#### ROWS ####

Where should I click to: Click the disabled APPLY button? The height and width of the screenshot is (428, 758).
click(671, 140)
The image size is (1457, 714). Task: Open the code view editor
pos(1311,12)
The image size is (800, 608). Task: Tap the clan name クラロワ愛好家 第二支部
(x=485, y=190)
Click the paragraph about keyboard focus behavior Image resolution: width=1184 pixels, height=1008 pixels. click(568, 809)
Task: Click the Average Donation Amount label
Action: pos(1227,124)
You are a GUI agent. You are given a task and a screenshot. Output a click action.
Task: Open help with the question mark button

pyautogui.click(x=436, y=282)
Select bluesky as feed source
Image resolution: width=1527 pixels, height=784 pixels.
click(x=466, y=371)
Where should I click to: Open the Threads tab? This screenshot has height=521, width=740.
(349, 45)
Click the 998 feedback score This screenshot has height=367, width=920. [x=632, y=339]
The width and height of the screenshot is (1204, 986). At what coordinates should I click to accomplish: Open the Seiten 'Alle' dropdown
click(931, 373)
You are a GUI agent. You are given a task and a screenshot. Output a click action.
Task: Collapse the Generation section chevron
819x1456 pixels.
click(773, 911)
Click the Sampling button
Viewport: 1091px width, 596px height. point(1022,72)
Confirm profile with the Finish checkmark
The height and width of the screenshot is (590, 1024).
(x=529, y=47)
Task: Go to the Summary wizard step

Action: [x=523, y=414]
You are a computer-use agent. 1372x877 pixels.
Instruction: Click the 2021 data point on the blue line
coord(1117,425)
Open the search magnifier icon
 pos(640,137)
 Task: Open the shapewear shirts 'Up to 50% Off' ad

####

GIVEN EXERCISE
Show every line of the entries above that contains the word "button".

TASK RESULT
Where should I click to: Click the disabled APPLY button? The height and width of the screenshot is (428, 758).
Task: Open help with the question mark button
Click the Sampling button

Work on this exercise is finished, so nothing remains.